俺の予想を正解だと告げるように、伏見が声を上げた。曰く、少し前に有馬と飲みに行った時に、先程の俺たちのように、マンネリがどうのこうのと話をしたらしい。それを打破するにはどうしたらいいかって、思いついたのがこのクソくだらない茶番だった。俺に別の男が言い寄ったとして、しかもそれがある程度の知り合いで情も湧く仲だったとして、俺はそれを拒否しきれるのか。また、有馬に対して何か思うところはあるのか。実験内容はそれ、というか実際賭けられていたらしい。自分大好きな伏見は当たり前といえば当たり前に、『弁当が俺のこと拒否るわけないじゃん、最後までやっちゃえるよ』に一票。有馬は『弁当は優しいし抵抗下手だから流されるかもしれないけど、すっごい怖がって嫌がると思う』に一票。蓋を開けた結果としては、完全に有馬の勝ちだ。俺が有馬に助けを求めるところまでは予測されていなかったらしいけれど、結果論として助けに来た有馬に俺が惚れ直しておしまい、とうまく進められるはず、だった。助けて、と俺が言ってしまったがために、テンションの上がった有馬が出てくるタイミングをすっかり忘れ、伏見を投げ飛ばしたせいで今に至る、と。
「実家に帰ります」
「まだばれてません……」
「実家に帰ります、離してください」
「……すいませんでした……」
「だからあんだけばれないようにやれっつったのにさあ」
「う……」
「帰ってくる前に玄関扉がちゃれとか、靴片付けとけとか、一個もやってなかったじゃん」
「どこにいたの?」
「……い、今帰ってきたんだよ……」
「伏見」
「トイレか脱衣所。電気つけないで隠れてるっつってた」
「ふうん」
「だっ、だって、弁当がもし流されちゃったらとか伏見が言うから、俺も不安になったし、そんで」
「俺のせいにしないでよ」
口を尖らせている伏見は全く反省していないようだった。さっき取り出した携帯を耳に当てれば、それに気付いた有馬が、ごめんなさい、と目を合わせないまま少しだけ体を離す。目が合わないのは、悪いことをしていた自覚があるからだ。あからさまにしゅんとしやがって、こっちの気も知らずに。許してやりたくなるじゃないか、許さないぞ、本当に怖かったんだから。
「……もしもし」
「電話?誰?」
「べんとお、ごめんって、俺いけないことしたの分かったから、何でも言うこと聞くから」
「何でも言うこと聞くとか簡単に言うなよ」
「そう。うん、今うちにいる。なんでって?聞きたい?」
「弁当誰と電話してんの?ねえ」
有馬は鈍感だけれど、伏見は敏感だ。俺の声のトーンと言葉で、もう電話の相手を察したらしい。引っ付いているのを良いことに、有馬を盾に使いながら通話を続ける。真顔の伏見が飛び起きて向かってくるのを横目に、はっきりと告げた。
「伏見に襲われたんだけど、小野寺、どういうこと?」
「てっ、め」
「うわあ!あっぶねえ!」
通話先を特定したと同時に殴りかかってきた伏見から俺を庇って床に転がった有馬が、危ないだろ!なんてことすんだよ!と怒っている隙を狙って、腕から抜け出す。そのまま振り返らずに靴を突っかけて外に出てやれば、電話の向こうもこっちのばたばたを察したらしく、駅名を指定された。そこで合流して今後の予定を練ろう、ということだろう。了解だ。

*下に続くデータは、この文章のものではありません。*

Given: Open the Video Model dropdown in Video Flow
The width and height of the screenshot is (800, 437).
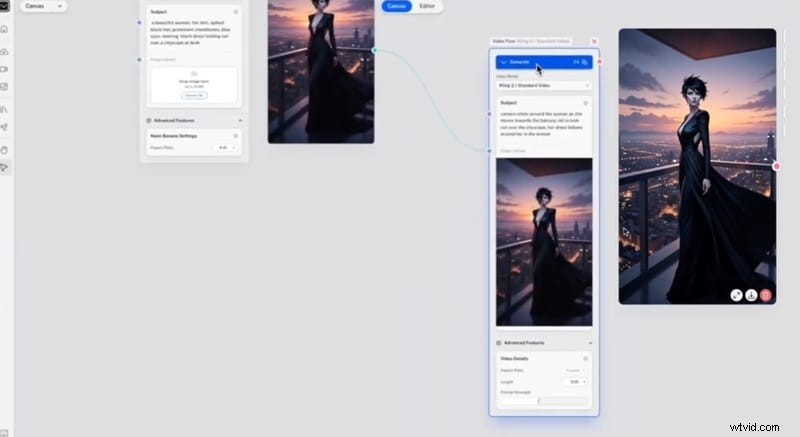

うかうかしてると、小野寺の名前を出したせいで一気に追い詰められて手負いの獅子状態になった伏見が逆切れて追ってくるので、駆け出した。有馬もしばらく放っておきたい、謝られて流されて許してやりたくなんかない。この辺りならあの二人でも撒ける自信はある。俺の方が土地勘あるし、もう暗いし。本気で出ていかれるとは思っていなかったのか、一瞬静まり帰った後に後ろから聞こえてきた足音と声を無視して、駅と逆方向に足を向ける。しばらく帰らないので、宜しくお願い致します。